Requirements:
Could you print, unchanged, the stretch of the data below from its first line through the line containing "Looking at the screenshot, I should pos(1009,123).", with both of those lines included?

─── The data ───

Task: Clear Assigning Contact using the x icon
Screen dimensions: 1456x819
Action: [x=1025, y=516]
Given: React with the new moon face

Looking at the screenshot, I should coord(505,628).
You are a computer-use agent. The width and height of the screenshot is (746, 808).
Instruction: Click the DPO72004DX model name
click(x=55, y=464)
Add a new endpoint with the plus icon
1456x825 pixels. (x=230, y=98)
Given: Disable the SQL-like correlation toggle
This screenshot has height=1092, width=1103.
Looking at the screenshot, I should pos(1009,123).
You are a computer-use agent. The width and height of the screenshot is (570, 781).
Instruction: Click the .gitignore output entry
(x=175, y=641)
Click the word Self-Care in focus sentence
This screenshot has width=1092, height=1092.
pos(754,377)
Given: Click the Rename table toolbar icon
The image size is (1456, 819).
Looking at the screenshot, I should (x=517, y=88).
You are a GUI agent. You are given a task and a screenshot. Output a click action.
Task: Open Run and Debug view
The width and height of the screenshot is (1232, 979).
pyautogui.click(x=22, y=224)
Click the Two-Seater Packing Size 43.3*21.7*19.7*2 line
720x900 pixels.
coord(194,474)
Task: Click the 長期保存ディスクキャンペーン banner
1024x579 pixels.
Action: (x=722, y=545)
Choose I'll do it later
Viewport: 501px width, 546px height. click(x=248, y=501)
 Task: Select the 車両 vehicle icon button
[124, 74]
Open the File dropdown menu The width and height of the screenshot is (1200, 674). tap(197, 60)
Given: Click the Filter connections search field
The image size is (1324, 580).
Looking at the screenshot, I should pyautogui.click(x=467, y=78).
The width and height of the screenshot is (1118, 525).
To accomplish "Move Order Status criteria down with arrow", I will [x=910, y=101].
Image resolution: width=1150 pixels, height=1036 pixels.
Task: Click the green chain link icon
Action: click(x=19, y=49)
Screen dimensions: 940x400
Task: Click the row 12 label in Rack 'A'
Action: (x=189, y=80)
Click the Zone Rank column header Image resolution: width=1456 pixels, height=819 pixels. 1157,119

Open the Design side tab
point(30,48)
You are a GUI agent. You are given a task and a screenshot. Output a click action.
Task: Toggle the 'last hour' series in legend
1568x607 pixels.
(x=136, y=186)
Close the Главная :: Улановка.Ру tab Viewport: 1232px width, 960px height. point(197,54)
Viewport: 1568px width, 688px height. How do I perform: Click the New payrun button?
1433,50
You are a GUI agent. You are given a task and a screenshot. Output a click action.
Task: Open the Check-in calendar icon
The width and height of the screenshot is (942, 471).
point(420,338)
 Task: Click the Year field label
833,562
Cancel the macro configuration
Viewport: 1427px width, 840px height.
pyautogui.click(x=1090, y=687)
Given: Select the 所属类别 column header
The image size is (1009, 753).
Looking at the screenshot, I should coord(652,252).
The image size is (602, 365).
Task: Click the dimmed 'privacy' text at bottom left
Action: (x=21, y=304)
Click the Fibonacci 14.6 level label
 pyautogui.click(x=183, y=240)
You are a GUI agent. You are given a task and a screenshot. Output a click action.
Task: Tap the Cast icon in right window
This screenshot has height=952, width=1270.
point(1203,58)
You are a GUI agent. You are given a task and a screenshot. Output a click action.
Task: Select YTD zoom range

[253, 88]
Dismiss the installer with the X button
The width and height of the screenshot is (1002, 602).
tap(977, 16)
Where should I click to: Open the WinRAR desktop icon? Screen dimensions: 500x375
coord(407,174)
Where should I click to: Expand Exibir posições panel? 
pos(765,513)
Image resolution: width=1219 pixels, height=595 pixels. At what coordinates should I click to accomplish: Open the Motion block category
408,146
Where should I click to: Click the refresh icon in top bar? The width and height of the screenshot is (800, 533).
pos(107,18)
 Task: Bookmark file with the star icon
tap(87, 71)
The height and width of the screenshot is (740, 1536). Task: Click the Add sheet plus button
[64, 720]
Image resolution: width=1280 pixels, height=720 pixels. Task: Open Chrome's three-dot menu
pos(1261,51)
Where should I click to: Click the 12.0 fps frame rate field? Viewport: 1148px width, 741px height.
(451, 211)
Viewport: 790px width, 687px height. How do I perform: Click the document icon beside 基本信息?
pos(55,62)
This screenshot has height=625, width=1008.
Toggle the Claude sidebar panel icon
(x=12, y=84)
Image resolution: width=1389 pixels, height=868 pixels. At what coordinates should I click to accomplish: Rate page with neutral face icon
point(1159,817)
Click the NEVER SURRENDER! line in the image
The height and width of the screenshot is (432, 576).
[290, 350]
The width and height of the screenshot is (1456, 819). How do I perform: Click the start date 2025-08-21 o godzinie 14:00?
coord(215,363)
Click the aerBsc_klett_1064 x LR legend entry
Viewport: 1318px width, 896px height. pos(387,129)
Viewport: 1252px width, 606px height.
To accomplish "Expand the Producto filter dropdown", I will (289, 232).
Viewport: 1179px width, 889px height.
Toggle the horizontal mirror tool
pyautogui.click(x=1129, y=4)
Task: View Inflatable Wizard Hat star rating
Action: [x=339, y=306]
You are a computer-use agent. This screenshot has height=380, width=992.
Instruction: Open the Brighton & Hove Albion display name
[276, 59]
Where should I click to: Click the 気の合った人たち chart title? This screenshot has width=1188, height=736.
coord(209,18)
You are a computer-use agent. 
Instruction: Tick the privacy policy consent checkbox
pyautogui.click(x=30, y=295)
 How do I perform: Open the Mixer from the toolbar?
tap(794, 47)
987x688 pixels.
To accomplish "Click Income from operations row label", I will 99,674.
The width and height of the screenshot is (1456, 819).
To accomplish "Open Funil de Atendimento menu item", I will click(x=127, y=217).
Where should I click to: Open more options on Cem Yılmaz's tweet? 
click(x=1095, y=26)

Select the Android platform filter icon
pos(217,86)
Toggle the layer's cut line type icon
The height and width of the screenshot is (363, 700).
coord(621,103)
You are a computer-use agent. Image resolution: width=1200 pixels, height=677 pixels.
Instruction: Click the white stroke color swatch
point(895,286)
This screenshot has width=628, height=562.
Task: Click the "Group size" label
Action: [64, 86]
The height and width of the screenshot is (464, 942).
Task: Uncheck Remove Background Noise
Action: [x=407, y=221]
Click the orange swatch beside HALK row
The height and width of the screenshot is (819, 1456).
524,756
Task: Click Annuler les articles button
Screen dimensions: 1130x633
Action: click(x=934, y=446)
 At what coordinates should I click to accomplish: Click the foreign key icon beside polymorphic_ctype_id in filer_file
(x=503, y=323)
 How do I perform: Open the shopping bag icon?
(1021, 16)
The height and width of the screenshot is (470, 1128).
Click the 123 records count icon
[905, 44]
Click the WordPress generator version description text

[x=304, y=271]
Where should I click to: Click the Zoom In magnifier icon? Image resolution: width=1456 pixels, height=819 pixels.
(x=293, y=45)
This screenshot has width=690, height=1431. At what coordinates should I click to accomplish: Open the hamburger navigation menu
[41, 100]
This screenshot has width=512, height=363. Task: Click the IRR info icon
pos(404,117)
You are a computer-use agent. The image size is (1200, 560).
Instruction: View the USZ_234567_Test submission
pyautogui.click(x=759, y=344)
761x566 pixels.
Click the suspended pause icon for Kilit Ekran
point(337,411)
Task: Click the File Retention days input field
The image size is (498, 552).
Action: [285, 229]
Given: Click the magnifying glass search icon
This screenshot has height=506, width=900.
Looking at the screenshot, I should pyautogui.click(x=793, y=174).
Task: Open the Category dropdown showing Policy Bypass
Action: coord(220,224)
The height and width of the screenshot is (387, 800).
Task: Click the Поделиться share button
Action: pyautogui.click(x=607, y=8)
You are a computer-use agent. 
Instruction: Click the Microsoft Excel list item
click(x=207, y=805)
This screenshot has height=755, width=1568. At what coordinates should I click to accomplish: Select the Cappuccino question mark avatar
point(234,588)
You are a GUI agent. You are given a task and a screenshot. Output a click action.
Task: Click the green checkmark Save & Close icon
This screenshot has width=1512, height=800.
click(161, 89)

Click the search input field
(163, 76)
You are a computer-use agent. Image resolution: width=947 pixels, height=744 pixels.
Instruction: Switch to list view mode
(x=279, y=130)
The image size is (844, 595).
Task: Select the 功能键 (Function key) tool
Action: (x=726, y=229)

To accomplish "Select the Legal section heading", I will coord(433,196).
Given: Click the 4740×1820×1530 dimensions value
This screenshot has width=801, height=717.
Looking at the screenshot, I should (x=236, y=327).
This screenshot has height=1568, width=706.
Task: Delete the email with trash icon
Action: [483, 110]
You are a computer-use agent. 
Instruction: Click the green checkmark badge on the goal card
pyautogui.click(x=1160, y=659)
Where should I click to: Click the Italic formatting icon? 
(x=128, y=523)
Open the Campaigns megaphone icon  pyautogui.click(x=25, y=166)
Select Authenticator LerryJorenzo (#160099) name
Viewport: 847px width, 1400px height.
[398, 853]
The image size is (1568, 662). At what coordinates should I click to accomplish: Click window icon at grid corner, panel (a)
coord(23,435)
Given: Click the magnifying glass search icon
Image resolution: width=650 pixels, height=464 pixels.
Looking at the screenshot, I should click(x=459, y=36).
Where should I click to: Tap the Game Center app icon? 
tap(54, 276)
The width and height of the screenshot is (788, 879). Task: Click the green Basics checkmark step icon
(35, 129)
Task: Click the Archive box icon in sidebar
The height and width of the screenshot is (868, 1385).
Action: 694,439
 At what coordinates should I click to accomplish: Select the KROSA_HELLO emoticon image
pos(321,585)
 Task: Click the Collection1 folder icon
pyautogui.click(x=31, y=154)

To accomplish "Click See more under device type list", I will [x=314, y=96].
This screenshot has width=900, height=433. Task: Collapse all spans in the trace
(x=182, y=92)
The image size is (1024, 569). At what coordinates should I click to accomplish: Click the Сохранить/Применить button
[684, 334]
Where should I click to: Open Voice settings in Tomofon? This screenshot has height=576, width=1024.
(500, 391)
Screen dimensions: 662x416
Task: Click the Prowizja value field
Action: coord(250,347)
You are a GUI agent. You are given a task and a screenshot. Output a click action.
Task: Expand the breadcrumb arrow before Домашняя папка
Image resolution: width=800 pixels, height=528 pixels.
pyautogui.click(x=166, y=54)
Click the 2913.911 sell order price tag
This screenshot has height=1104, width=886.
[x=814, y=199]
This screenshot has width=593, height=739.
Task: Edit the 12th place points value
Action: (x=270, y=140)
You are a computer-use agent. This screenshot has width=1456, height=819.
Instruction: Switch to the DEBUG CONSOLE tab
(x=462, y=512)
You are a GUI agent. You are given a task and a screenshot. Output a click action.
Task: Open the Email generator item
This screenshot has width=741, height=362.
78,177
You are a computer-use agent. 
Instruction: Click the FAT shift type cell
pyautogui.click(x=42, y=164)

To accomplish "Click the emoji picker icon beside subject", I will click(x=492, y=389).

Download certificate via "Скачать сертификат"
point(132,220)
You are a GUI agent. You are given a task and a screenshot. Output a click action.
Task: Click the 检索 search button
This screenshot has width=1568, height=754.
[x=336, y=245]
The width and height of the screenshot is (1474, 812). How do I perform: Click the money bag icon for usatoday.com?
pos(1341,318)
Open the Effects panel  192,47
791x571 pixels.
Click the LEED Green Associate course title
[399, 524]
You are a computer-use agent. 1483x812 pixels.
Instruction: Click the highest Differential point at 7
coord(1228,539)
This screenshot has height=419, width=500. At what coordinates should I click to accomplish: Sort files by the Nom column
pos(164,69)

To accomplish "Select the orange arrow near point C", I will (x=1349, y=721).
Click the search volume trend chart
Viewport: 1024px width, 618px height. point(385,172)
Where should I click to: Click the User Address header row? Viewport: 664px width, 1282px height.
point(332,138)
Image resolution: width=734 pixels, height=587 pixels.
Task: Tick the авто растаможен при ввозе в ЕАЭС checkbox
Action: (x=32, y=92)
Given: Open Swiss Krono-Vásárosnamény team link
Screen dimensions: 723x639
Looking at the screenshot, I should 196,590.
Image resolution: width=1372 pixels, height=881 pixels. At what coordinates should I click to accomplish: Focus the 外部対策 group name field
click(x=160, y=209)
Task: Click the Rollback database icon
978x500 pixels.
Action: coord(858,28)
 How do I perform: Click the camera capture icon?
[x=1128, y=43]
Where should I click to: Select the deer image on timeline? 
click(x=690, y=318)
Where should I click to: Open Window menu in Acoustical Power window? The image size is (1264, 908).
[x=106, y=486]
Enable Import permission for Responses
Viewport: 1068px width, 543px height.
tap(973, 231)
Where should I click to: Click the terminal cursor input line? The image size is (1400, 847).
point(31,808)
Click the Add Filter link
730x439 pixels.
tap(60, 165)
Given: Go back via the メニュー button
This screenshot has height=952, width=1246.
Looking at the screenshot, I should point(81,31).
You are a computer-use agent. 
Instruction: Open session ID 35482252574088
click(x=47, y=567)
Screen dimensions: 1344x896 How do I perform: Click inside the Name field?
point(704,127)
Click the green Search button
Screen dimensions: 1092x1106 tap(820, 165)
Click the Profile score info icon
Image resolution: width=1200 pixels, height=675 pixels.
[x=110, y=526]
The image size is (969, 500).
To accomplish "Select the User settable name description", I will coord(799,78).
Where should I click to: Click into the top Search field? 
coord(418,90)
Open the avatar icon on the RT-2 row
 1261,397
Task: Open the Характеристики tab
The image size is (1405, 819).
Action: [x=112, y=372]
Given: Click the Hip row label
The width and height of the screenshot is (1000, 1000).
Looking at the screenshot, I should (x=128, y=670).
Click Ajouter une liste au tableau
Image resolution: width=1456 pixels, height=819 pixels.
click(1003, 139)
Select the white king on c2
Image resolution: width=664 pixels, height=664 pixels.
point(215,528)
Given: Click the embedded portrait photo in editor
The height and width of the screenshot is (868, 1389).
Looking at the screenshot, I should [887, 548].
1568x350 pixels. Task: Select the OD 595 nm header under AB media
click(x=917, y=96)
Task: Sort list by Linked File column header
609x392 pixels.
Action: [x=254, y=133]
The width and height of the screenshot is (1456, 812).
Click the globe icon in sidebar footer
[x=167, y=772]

───

Task answer:
Task: Clear Assigning Contact using the x icon
Screen dimensions: 1456x819
Action: [x=1025, y=516]
Given: React with the new moon face

Looking at the screenshot, I should coord(505,628).
You are a computer-use agent. The width and height of the screenshot is (746, 808).
Instruction: Click the DPO72004DX model name
click(x=55, y=464)
Add a new endpoint with the plus icon
1456x825 pixels. (x=230, y=98)
Given: Disable the SQL-like correlation toggle
This screenshot has height=1092, width=1103.
Looking at the screenshot, I should pos(1009,123).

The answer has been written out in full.